■ Given exercise ■
Please continue the forum post about slow zipline pipeline loading when custom fundamentals include string fields, picking up right after its final line.

■ Reading text ■
==========

I have successfully loaded about a year of CustomData using the documented procedures and can load them using the zipline pipeline interface.
However, there seems to be a major performance issue if any of the defined fields are of type "str" and in the CcstomFudamental class, the field is pulled using the 'object' type as required. The Performace hit is so significant that I am not sure I can use the CustomFundemantes for any other data type besides 'float'.
Any insight into this would be greatly appreciated.
example timing
top_decile = (dollar_volume_decile.eq(9))
class CustomFundamentals(Database):
CODE = "testset-fundamentals"
LOOKBACK_WINDOW = 180
market_cap_cmpt = Column(float)
entval_cmpt = Column(float)
RBICSFocus_l2_name = Column(object)

==========

■ Raw data ■

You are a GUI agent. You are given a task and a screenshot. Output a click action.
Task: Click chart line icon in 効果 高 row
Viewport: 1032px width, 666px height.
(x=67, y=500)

==========

■ Task answer ■
pipe = Pipeline(columns={
'market_cap_cmpt': CustomFundamentals.market_cap_cmpt.latest,
'entval_cmpt': CustomFundamentals.entval_cmpt.latest,
# 'RBICSFocus_l2_name': CustomFundamentals.RBICSFocus_l2_name.latest
}, screen=(top_decile)
)
from datetime import datetime
#import timeit
start = datetime.now()
data = run_pipeline(pipe, start_date='2021-04-26', end_date='2021-04-26')
end = datetime.now()
print("Time taken:", end-start)
Time taken: 0:00:03.371350
Now the same pipe with a text column uncommented;
pipe = Pipeline(columns={
'market_cap_cmpt': CustomFundamentals.market_cap_cmpt.latest,
'entval_cmpt': CustomFundamentals.entval_cmpt.latest,
'RBICSFocus_l2_name': CustomFundamentals.RBICSFocus_l2_name.latest
}, screen=(top_decile)
)
from datetime import datetime
#import timeit
start = datetime.now()
data = run_pipeline(pipe, start_date='2021-04-26', end_date='2021-04-26')
end = datetime.now()
print("Time taken:", end-start)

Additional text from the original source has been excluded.